### [WORK ORDER]
Repeat the records below exactly, leaving out every picture.

### [RECORDS]
----
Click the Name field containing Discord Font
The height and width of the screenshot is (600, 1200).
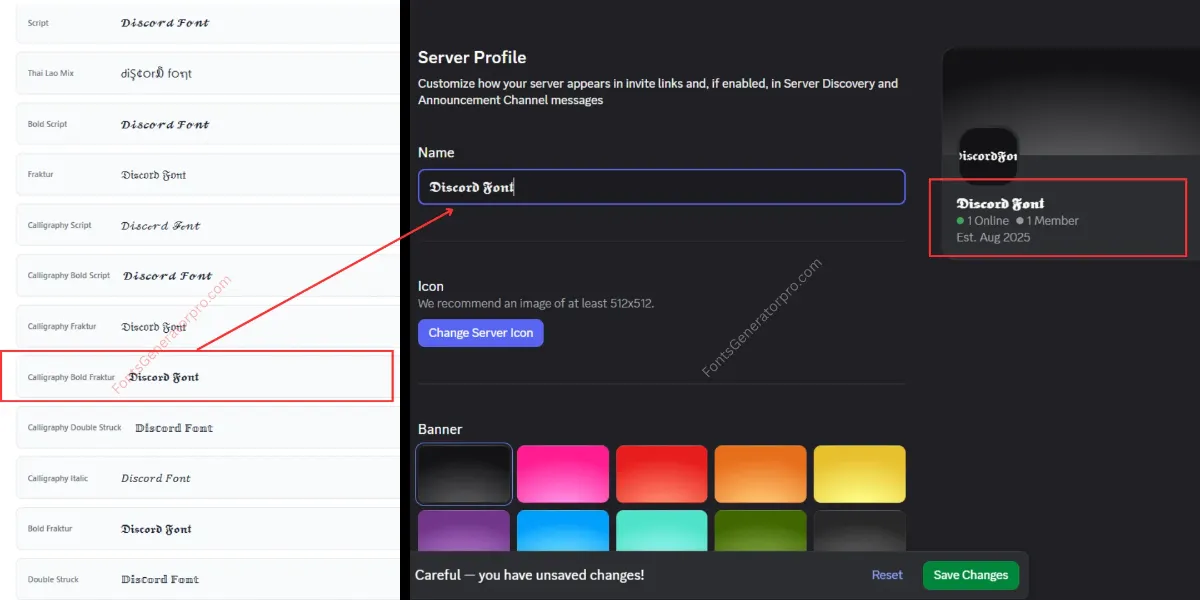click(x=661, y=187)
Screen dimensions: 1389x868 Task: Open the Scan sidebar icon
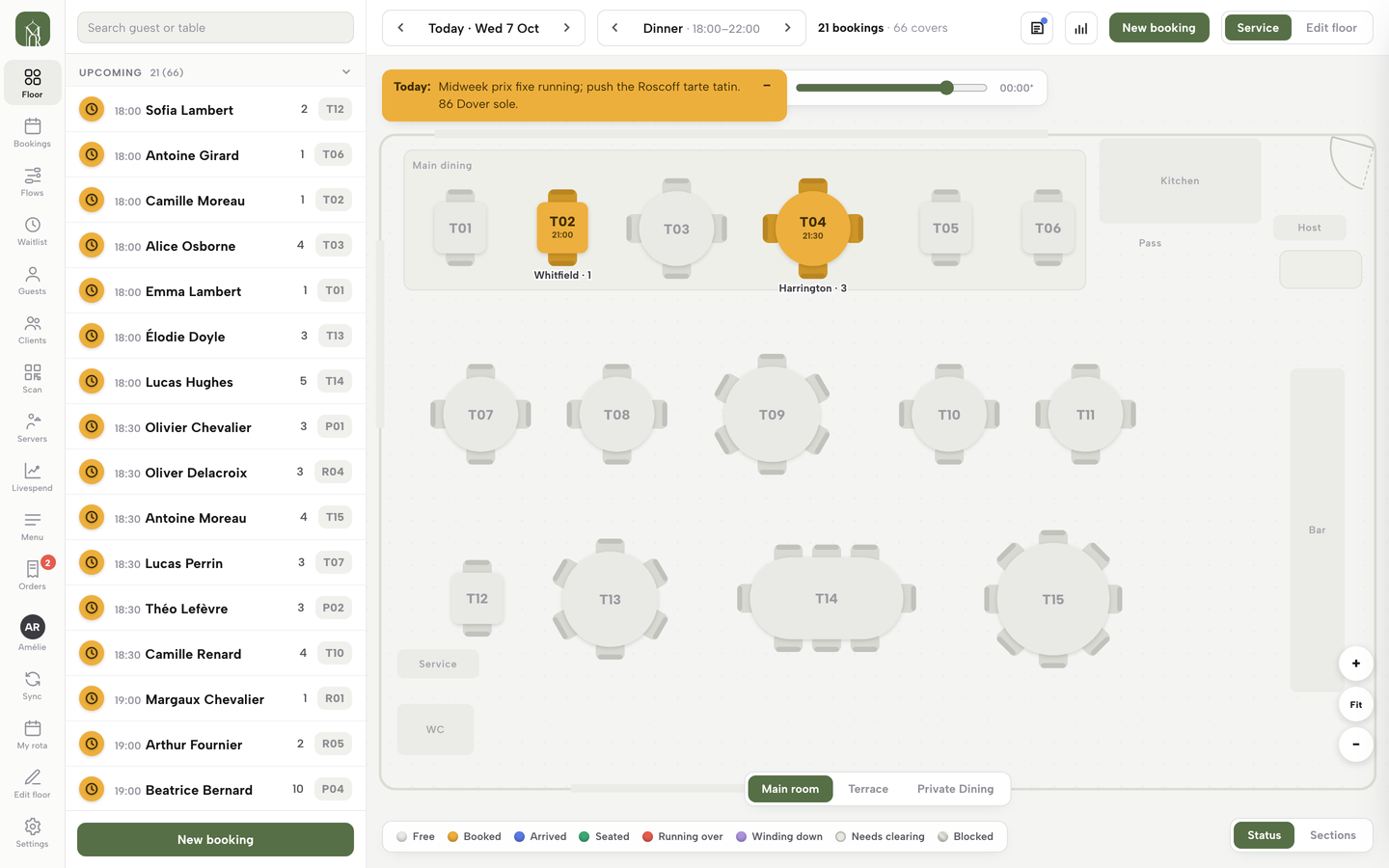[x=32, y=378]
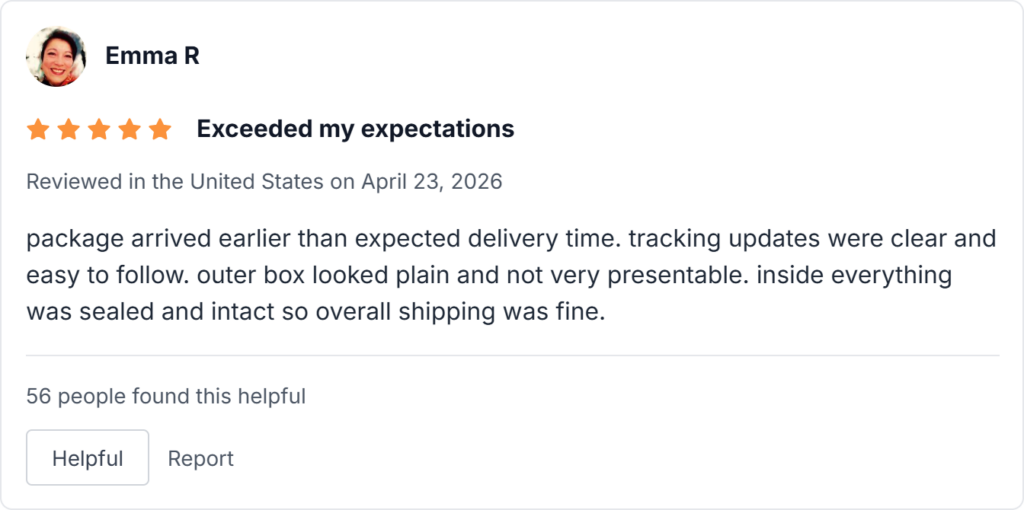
----
### [OUTPUT]
Click the Name field containing Discord Font
The height and width of the screenshot is (600, 1200).
click(x=661, y=187)
Screen dimensions: 1389x868 Task: Open the Scan sidebar icon
[x=32, y=378]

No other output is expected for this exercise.